Fortunately, Rust left me a tiny string to pull on. Clippy, the cheerfully named “linter” built into Rust, was throwing a warning that the trust level variable was not being used at a point where I thought it should be – I was storing it in the Context after it was created, but nobody every referred to it after then. That’s strange – it should be necessary for every redraw of the Context! So, I started by removing the variable, and seeing what broke. This rapidly led me to recall that I was also storing the trust level inside the Canvases within the Context when they were being created, which is why I had this dangling reference. Once I had that clue, I was able to refactor the trust computations to refer only to that one source of ground truth. This also led me to discover other bugs that had been lurking because in fact I was never exercising some code paths that I thought I was using on a routine basis. After just a couple hours of poking around, I had a clear-headed view of how this was all working, and I had refactored the trust computation system with tidy APIs that were simple and easier to understand, without having to toss the entire code base.

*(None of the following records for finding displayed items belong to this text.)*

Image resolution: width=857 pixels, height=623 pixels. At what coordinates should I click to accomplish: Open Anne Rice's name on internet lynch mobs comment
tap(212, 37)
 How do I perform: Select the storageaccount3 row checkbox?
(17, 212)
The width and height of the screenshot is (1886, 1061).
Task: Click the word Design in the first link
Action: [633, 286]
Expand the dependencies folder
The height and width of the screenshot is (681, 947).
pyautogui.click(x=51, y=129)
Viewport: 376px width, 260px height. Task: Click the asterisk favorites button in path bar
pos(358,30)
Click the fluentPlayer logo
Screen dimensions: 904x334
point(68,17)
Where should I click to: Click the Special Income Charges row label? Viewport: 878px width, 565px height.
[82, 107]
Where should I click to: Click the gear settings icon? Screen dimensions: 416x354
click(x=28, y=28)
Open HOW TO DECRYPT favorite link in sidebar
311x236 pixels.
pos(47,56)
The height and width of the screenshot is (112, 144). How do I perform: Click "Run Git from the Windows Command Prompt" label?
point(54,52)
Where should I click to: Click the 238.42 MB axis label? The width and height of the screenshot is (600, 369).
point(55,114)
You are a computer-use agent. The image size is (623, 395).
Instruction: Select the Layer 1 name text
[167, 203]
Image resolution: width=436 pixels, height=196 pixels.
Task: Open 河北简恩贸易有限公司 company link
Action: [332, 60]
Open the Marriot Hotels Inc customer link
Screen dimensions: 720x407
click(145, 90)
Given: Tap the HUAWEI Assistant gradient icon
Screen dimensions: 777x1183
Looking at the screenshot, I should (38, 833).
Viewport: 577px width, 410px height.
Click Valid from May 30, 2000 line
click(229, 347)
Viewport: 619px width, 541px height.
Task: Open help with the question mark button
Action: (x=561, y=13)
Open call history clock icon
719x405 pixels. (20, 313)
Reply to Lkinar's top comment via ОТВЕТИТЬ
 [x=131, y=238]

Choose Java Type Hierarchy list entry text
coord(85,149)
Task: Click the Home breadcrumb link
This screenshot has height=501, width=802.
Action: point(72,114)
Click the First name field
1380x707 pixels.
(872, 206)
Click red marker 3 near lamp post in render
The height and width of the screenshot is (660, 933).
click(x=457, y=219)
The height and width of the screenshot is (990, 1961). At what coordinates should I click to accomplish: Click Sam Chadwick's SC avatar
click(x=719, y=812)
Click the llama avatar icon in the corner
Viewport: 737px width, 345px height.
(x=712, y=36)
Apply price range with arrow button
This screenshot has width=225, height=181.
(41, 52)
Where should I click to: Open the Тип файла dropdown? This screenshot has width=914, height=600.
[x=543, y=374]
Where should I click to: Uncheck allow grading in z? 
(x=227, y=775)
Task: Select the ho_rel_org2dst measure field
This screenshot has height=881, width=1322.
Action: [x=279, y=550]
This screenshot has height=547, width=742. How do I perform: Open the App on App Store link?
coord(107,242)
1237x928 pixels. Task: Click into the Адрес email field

This is just one of many positive experiences I’ve had with Rust in maintaining the Xous code base. It’s one of the first times I’ve walked into a big release with my head up and a positive attitude, because for the first time ever, I feel like maybe I have a chance of being able deal with hard bugs in an honest fashion. I’m spending less time making excuses in my head to justify why things were done this way and why we can’t take that pull request, and more time thinking about all the ways things can get better, because I know Clippy has my back.

Caveat Coder

Anyways, that’s a lot of ranting about software for a hardware guy. Software people are quick to remind me that first and foremost, I make circuits and aluminum cases, not code, therefore I have no place ranting about software. They’re right – I actually have no “formal” training to write code “the right way”. When I was in college, I learned Maxwell’s equations, not algorithms. I could never be a professional programmer, because I couldn’t pass even the simplest coding interview. Don’t ask me to write a linked list: I already know that I don’t know how to do it correctly; you don’t need to prove that to me. This is because whenever I find myself writing a linked list (or any other foundational data structure for that matter), I immediately stop myself and question all the life choices that brought me to that point: isn’t this what libraries are for? Do I really need to be re-inventing the wheel? If there is any correlation between doing well in a coding interview and actual coding ability, then you should definitely take my opinions with the grain of salt.

Still, after spending a couple years in the foxhole with Rust and reading countless glowing articles about the language, I felt like maybe a post that shared some critical perspectives about the language would be a refreshing change of pace.